======== SELECTED PASSAGE ========

First is the intro and it's created to specifically to grab participants attention. It's made to go beyond corporate speak and stand out from kind of the constant communication that participants, employees, people leaders traditionally receive. It's mainly a scenario or an interesting analogy that connects a real-life situation with a habit that participants has learned. To take a closer look from there, we have a call to action piece, where once again, you guessed it. We know its participants to put their habits into action. Now, this can be through interactivity, it can be by asking participants to take a certain action going forward, it can be through tips and tricks that participants learned during the core learning experience, all with the goal of nudging participants to take the habit that they've just learned and actually implement it into their day to day. So, it goes beyond awareness and moves them into that habit activation stage.
And then the nudge at the very end ends through pause and reflect questions. These are made for participants to reflect on the topic in new and interesting ways. They serve as kind of tangential to the core of the nudge itself, but give participants an opportunity to pause, reflect and generate their new insights. Now, these nudges are great because they can be used dynamically in the moment, and then once again, because there are 12, it makes for a really nice synergy with creating sustainment that lasts throughout a year.
The next tool we have that as part of the toolkit is that flashes of insights. Now, here we have 10 conversation cards per solution that are meant to engage leader to team or peer to peer discussion around the concepts, models and habits that are discussed as part of the core learning experience. The goal is to make learning interactive and social, prompting discussion and maximizing stickiness. It's a wonderful way to engage in bite-sized learning. People can use these cards as part of a larger meeting, or just one card if all they have time for is a five-minute discussion. So, there's a lot of flexibility and adaptability built into these.
Now, we've all seen conversation cards before. What separates these is they're designed with a twist. Instead of just being a digital card with a prompt or two, we have four different categories for which our cards fall into. Those four different categories or test your knowledge, choose your own adventure, now and later, and practice makes perfect. Each card’s front has unique engagement in one of these four categories. On the screen, you can see test your knowledge now and later, and choose your adventure. Through this peer or team lead will kind of read the prompt on the front and have participants engage in either answering the question, performing an action or choosing their own adventure. Once that's occurred, we then flip to the back of the card through interactivity, which is where the discussion prompts are displayed. This is where kind of everyone engages in social learning, through that peer to peer or team to employee discussion, all meant to generate new insights about the core learning concepts and habits that participants learned about during their core learning experience.

========

* **JOB A**
Set down the part of the toolkit passage between "The next tool" and "built into these.", inclusive, word for word.
The toolkit passage and the entries are unrelated to each other.

======== DATA FOR THIS EXERCISE ========

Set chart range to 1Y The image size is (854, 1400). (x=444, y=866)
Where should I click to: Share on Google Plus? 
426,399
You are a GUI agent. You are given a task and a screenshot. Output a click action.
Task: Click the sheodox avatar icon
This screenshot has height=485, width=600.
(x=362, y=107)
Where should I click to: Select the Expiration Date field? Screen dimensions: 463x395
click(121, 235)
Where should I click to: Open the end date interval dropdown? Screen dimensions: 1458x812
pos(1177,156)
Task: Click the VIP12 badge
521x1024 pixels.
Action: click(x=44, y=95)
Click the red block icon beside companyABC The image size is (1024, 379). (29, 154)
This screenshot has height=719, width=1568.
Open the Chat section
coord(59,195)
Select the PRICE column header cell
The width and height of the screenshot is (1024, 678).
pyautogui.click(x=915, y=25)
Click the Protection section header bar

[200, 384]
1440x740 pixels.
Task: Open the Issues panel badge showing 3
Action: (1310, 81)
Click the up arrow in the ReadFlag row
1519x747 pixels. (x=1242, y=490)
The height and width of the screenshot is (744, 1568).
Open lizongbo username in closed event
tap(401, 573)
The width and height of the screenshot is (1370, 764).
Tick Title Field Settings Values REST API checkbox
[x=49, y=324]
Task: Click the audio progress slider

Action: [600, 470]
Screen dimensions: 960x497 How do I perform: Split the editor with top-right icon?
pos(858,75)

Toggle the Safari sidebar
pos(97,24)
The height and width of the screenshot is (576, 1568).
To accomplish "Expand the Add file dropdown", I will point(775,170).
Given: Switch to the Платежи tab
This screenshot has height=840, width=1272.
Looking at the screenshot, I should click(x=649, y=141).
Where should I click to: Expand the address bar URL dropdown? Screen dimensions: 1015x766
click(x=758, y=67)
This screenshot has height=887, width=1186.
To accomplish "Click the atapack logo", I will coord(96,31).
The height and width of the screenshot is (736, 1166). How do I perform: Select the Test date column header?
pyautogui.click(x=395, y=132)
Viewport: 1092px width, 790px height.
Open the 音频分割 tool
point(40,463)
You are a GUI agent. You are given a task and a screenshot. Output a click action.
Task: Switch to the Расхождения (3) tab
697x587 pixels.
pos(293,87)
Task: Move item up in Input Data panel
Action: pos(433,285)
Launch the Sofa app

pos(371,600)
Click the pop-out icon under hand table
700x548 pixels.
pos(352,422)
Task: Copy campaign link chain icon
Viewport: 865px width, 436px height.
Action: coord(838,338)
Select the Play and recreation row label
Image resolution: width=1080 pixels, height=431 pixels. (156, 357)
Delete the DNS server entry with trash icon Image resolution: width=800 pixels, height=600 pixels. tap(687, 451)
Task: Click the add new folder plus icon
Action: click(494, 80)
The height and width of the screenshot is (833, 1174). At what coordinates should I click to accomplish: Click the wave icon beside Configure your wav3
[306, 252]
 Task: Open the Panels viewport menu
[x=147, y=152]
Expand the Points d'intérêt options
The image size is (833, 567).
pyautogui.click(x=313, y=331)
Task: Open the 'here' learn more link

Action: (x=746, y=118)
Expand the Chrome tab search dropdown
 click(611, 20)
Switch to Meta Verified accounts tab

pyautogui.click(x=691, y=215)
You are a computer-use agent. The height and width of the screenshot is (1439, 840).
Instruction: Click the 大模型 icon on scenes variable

========

* **JOB B**
Rewrite the entries between the lines holding "Select the PRICE column header cell" and "I will coord(96,31).", inclusive, as a numbered list, and skip any blank lines.

* **COMPLETE RESPONSE A**
The next tool we have that as part of the toolkit is that flashes of insights. Now, here we have 10 conversation cards per solution that are meant to engage leader to team or peer to peer discussion around the concepts, models and habits that are discussed as part of the core learning experience. The goal is to make learning interactive and social, prompting discussion and maximizing stickiness. It's a wonderful way to engage in bite-sized learning. People can use these cards as part of a larger meeting, or just one card if all they have time for is a five-minute discussion. So, there's a lot of flexibility and adaptability built into these.

* **COMPLETE RESPONSE B**
1. Select the PRICE column header cell
2. The width and height of the screenshot is (1024, 678).
3. pyautogui.click(x=915, y=25)
4. Click the Protection section header bar
5. [200, 384]
6. 1440x740 pixels.
7. Task: Open the Issues panel badge showing 3
8. Action: (1310, 81)
9. Click the up arrow in the ReadFlag row
10. 1519x747 pixels. (x=1242, y=490)
11. The height and width of the screenshot is (744, 1568).
12. Open lizongbo username in closed event
13. tap(401, 573)
14. The width and height of the screenshot is (1370, 764).
15. Tick Title Field Settings Values REST API checkbox
16. [x=49, y=324]
17. Task: Click the audio progress slider
18. Action: [600, 470]
19. Screen dimensions: 960x497 How do I perform: Split the editor with top-right icon?
20. pos(858,75)
21. Toggle the Safari sidebar
22. pos(97,24)
23. The height and width of the screenshot is (576, 1568).
24. To accomplish "Expand the Add file dropdown", I will point(775,170).
25. Given: Switch to the Платежи tab
26. This screenshot has height=840, width=1272.
27. Looking at the screenshot, I should click(x=649, y=141).
28. Where should I click to: Expand the address bar URL dropdown? Screen dimensions: 1015x766
29. click(x=758, y=67)
30. This screenshot has height=887, width=1186.
31. To accomplish "Click the atapack logo", I will coord(96,31).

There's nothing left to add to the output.